In our opinion there should be a new trial in the case of the Shepard Company against the Truck Company. We will say further that the Shepard Company should be allowed interest from the date of the writ upon any amount of loss which it may be found to have suffered. The result is manifestly unfair to permit the Truck Company to recover interest upon the full purchase price of these trucks, which perhaps will be found to be seriously defective, and to withhold interest from the Shepard Company upon the amount of its damages. If the Shepard Company had relied upon its defence of recoupment it might have diminished the recovery of the Truck Company, if it had not entirely extinguished the right of that company to recover, and the Shepard Company would then have been liable for interest only upon the balance of the purchase price over its established loss. The Shepard Company should not be placed in a less favorable position because of the course which this litigation has taken. We think the liberal rule as to the allowance of interest upon unliquidated damages laid down in Pearson v. Ryan, 42 R.I. 83, may well be applied here.

We do not approve the contention of the Truck Company that it is entitled to have the value to the Shepard Company of the use of the trucks, during the time which it operated them, deducted from any loss which that company may be found to have suffered by reason of a breach of the contract by the Truck Company. The Shepard Company in the case against it has been adjudged liable for the full contract price, and in its suit the actual value of the trucks will be charged against it. It was entitled to have such use of the trucks as it saw fit to make without paying further compensation.

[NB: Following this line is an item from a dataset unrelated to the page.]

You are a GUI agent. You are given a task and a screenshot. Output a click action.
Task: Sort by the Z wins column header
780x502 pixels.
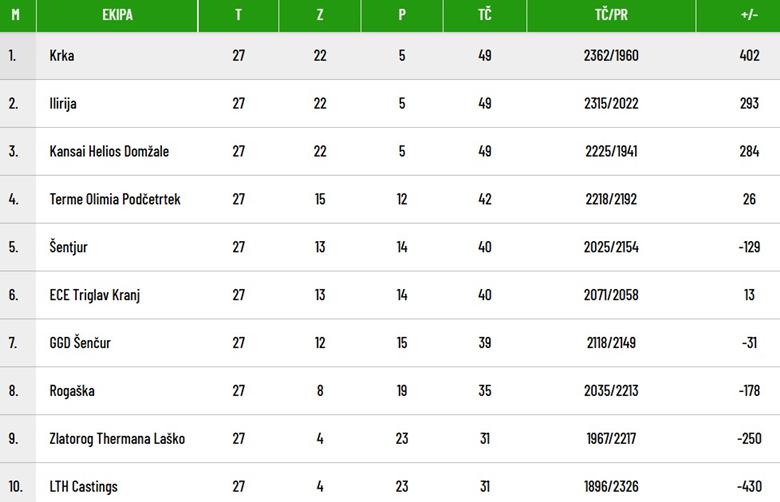click(x=320, y=15)
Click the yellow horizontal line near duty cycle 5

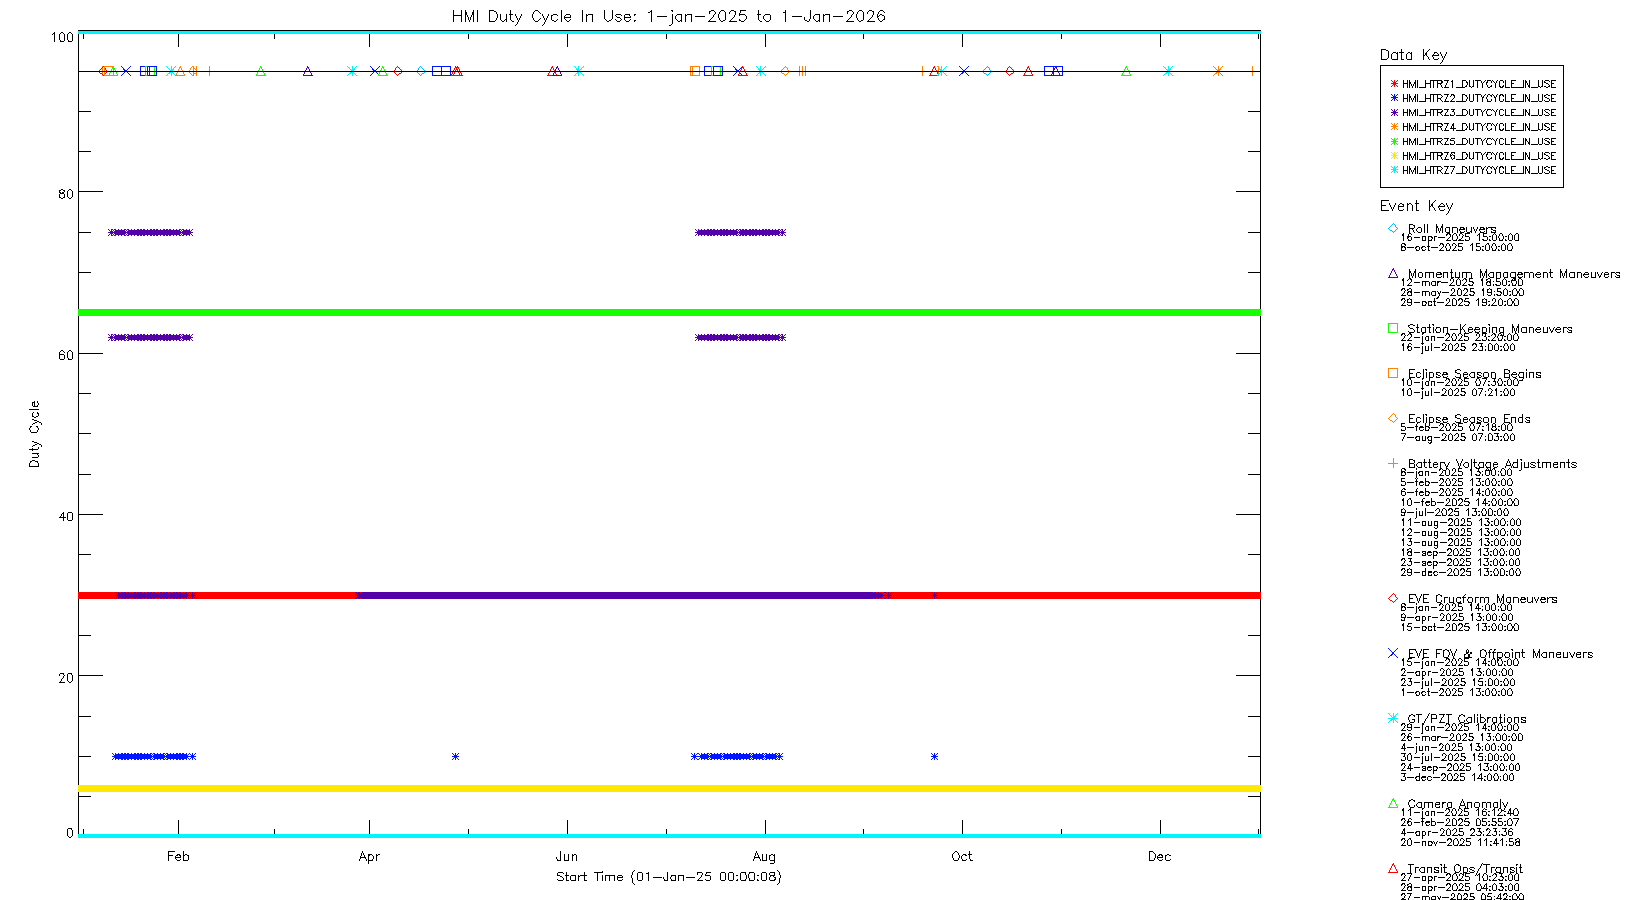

In the case of the Truck Company against the Shepard Company all of the exceptions of the defendant are overruled *101 and the case is remitted to the Superior Court for the entry of judgment on the decision. The entry of judgment, however, is stayed until the entry of judgment in the case against the Truck Company.

In the case of the Shepard Company against the Truck Company the exceptions of the parties are sustained and overruled as above indicated, and the case is remitted to the Superior Court for a new trial.